Member of the Massachusetts Senate from the Cape and Islands district
- In office 1988–2001
- Preceded by: Paul V. Doane
- Succeeded by: Robert O'Leary

Member of the Massachusetts House of Representatives from the 1st Barnstable District
- In office 1985–1988
- Preceded by: Haden Greenhalgh
- Succeeded by: Edward B. Teague III

Personal details
- Born: October 9, 1947 (age 78) Paterson, New Jersey
- Party: Republican
- Alma mater: Dickinson College Springfield College
- Occupation: Camp Director Educator Politician

= Henri S. Rauschenbach =

American politician

Henri S. Rauschenbach has served as a Massachusetts legislator and a high-ranking official in state government. He is on the Board of the Northeast Midwest Institute and the Massachusetts Medicaid Policy Institute.

While an undergraduate at Dickinson College in Carlisle, Pennsylvania, Rauschenbach was active in athletics playing soccer, Wrestling and Lacrosse. He was awarded the Dickinson College McAndrews Award in 1969, the most prestigious award presented to a Dickinson College athlete. In addition to being an outstanding student-athlete, the recipient must possess strong leadership qualities, demonstrate good sportsmanship, and serve as positive role models for future athletes. In addition, Rauschenbach was a member of Kappa Sigma fraternity and Raven's Claw Society. He earned a Master of Education from Springfield College.

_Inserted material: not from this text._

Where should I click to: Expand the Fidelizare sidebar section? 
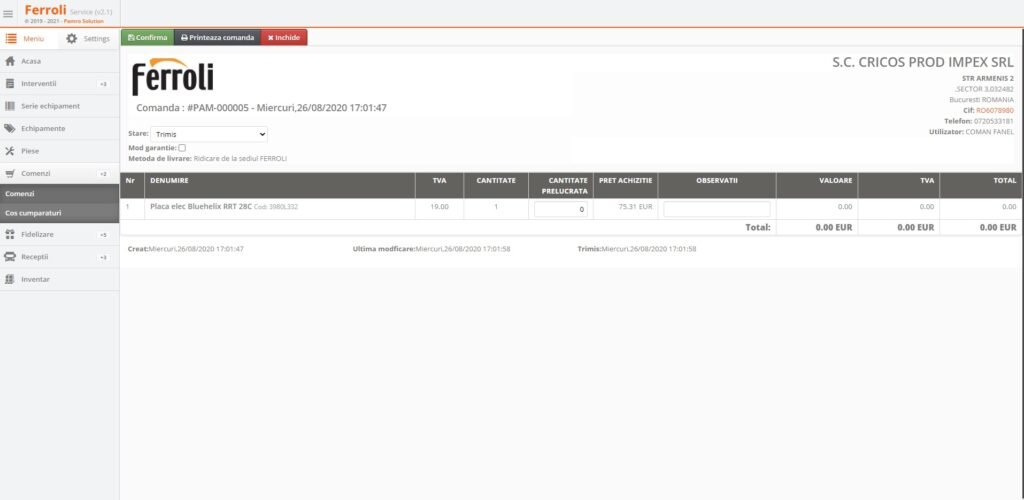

Rauschenbach served in the Massachusetts House and Senate, and was a member of several committees such as: Ways and Means, Banking, Health Care, Human Services, Insurance and Governmental Regulations. As a member of the Senate Ways and Means Committee, Rauschenbach served as ranking Republican and conferenced eight budgets.

Rauschenbach was indicted on ethics violations charges in 1993. According to investigators, Rauschenbach engaged in an influence peddling scheme in 1991 by pushing a bank-stock fund for the state of Massachusetts. Rauschenbach was alleged to have accepted $17,500 over seven months in 1991 from Carmen W. Elio of Fanueil Hall Capital Group, who had business ties with the fund's director. A Suffolk County grand jury indicted both Rauschenbach and Elio for violating the conflict of interest law and conspiracy. Rauschenbach was acquitted of all charges on October 3, 1995.

Rauschenbach's state government positions included: Undersecretary of Administration and Finance (focusing on Healthcare Policy of the Commonwealth), Senior Policy Advisor on Energy to the Governor (Gov. Cellucci and Gov. Swift), and Senior Deputy Chief of Staff to the Governor (Gov. Swift).